Task details ▸ Narrow the data below down to the lines containing "computer".

(Data in this exercise begins)

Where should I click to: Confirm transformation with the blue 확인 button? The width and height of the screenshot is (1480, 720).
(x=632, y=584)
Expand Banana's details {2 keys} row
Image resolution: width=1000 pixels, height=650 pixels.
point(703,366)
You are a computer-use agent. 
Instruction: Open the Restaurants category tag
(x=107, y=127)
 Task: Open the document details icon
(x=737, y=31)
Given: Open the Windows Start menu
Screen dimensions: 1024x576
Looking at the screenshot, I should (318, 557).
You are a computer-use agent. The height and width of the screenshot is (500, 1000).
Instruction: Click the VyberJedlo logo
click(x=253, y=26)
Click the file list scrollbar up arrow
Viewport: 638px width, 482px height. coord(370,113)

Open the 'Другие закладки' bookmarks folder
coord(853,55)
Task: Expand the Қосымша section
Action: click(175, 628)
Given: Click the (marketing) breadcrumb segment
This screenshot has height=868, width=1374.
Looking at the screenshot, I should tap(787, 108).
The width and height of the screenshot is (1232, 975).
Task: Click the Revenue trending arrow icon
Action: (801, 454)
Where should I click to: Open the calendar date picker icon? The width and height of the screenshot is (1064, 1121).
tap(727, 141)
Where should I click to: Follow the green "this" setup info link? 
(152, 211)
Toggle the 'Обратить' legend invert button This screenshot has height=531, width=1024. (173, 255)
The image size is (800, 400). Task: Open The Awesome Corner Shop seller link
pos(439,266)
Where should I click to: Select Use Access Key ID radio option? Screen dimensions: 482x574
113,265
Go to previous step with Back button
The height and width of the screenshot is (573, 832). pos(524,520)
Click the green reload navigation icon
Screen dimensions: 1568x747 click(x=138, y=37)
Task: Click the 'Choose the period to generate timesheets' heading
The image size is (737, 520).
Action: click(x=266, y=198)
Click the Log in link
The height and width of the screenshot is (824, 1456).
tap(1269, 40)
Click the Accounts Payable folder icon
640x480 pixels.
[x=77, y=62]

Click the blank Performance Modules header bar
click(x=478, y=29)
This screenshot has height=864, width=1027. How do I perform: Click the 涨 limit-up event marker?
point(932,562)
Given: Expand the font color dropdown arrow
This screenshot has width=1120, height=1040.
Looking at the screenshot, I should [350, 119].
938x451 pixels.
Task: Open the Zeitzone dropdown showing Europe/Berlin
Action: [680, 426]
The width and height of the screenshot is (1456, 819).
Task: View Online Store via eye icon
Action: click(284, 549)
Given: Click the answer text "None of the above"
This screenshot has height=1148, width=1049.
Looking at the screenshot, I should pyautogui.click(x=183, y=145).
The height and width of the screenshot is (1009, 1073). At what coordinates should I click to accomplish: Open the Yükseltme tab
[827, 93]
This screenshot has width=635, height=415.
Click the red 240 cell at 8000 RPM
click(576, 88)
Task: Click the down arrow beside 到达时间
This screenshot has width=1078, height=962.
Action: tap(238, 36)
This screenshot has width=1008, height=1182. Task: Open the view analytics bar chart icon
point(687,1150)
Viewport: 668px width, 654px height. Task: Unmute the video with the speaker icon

(Data in this exercise ends)

Reply ▸
You are a computer-use agent. 
You are a computer-use agent. The height and width of the screenshot is (500, 1000).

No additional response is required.